_Page text_:
::::::::

By Mani Vembu13 November 2025

(Welcome to Leadership Field Notes, a series that draws from the Zoho leadership's notes to the organization on Connect, our workplace intranet platform and knowledge base. The following is a note from Mani Vembu, CEO of Zoho.com, with minor edits.)

I used to play cricket, and I loved the game as it's the team that wins. It doesn't take a long time to learn the basics of batting or bowling, or fielding in cricket, but it takes a lot of effort and talent to be the best in the game. I think it's true for everything we want to excel at. From sports to music to art, it won't take time to learn the basics, but it takes a lot of effort and talent to excel in them.

Excellence comes because a batsman or a bowler in cricket never gets promoted after 2-3 years and starts managing other batsmen or bowlers. They remain batsman or bowler until they retire. It's almost doing the same thing—swing the bat or the ball, but still, there is so much to learn and master. Players spend almost all their time and energy learning new techniques. For the best, cricket has become their life-time work.

::::::::

_Data excerpt_:
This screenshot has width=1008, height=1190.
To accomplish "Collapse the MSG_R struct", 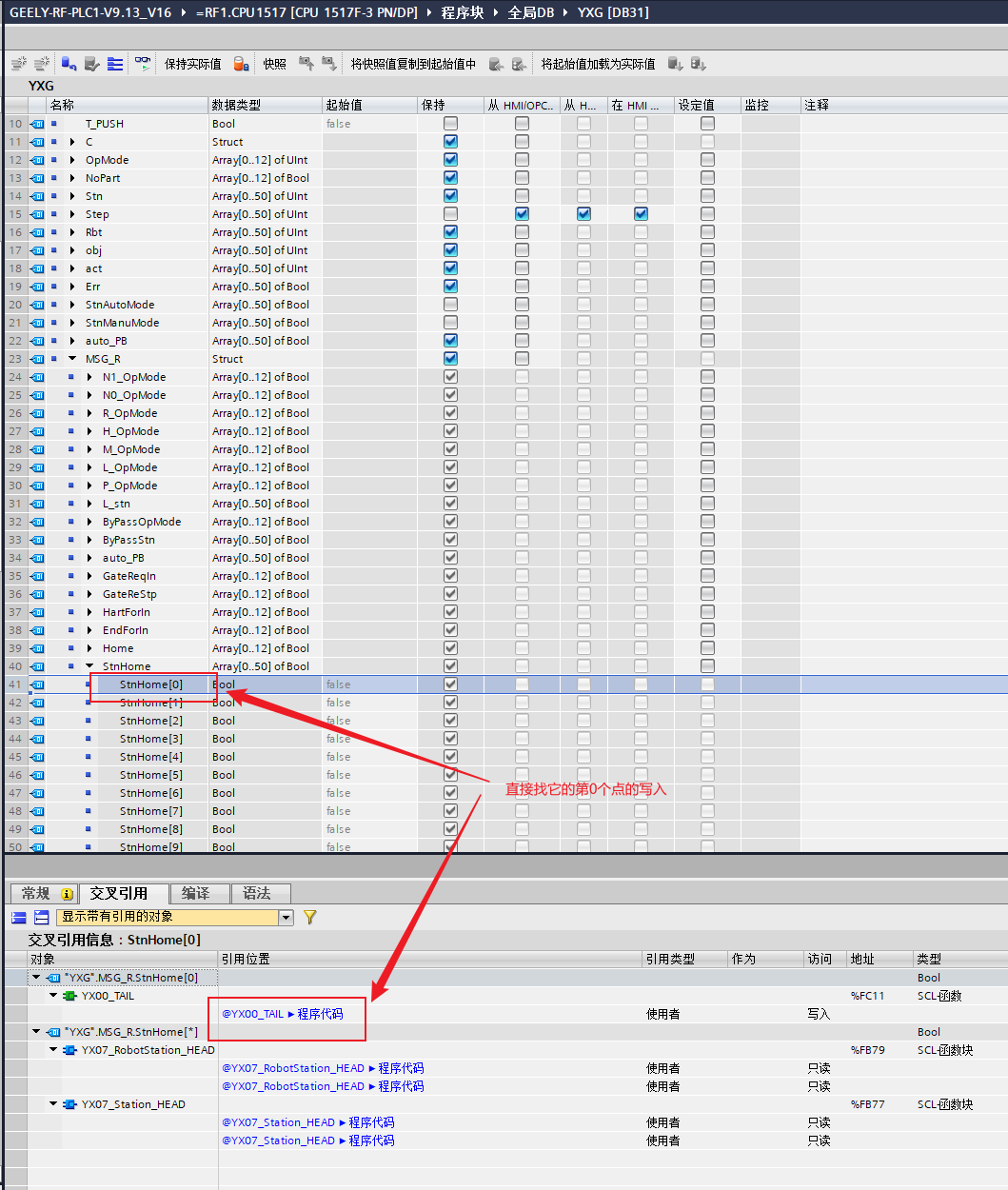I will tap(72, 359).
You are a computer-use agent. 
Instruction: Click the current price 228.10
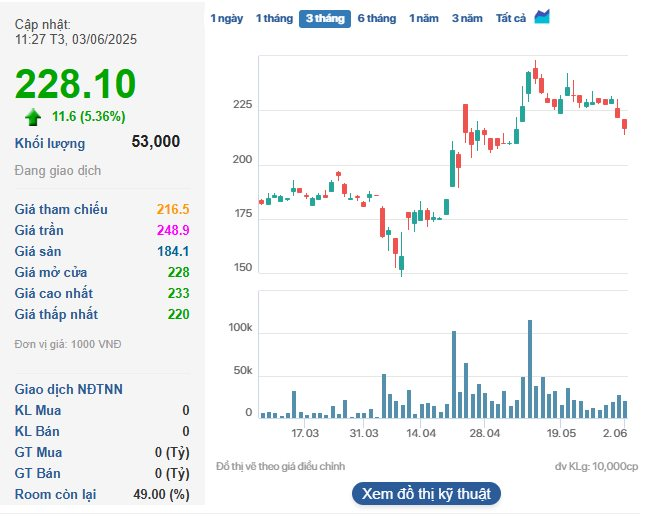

::::::::

_Tasks to complete_:
[a] Answer these questions using the cricket note:
(i) What is the name of the series this note appears in?
(ii) What position does Mani Vembu hold?
(iii) What does the note say cricket batsmen and bowlers remain until they retire?
[b] Transcribe the stretch of the cricket note from "I used to play" through "their life-time work.".
[c] Write the next part of the cricket note, picking up after its final sentence.
The listing above was drawn from a separate source.

_Responses per task_:
[a]
(i) Leadership Field Notes
(ii) CEO of Zoho.com
(iii) Batsman or bowler

[b]
I used to play cricket, and I loved the game as it's the team that wins. It doesn't take a long time to learn the basics of batting or bowling, or fielding in cricket, but it takes a lot of effort and talent to be the best in the game. I think it's true for everything we want to excel at. From sports to music to art, it won't take time to learn the basics, but it takes a lot of effort and talent to excel in them.

Excellence comes because a batsman or a bowler in cricket never gets promoted after 2-3 years and starts managing other batsmen or bowlers. They remain batsman or bowler until they retire. It's almost doing the same thing—swing the bat or the ball, but still, there is so much to learn and master. Players spend almost all their time and energy learning new techniques. For the best, cricket has become their life-time work.

[c]
If we compare the software industry (especially product companies) with cricket, programming or designing or content or sales or support were not considered life-time work. They become the short-term work to get promoted to retire from the actual work. From hands-on experience of doing the actual work, we move to become managers, mostly managing people and escalations. It's the product, use cases, design, technology, engineering, and content that needs to be iterated and managed, and not the people. People can manage themselves when the rest of the actual work is taken care of.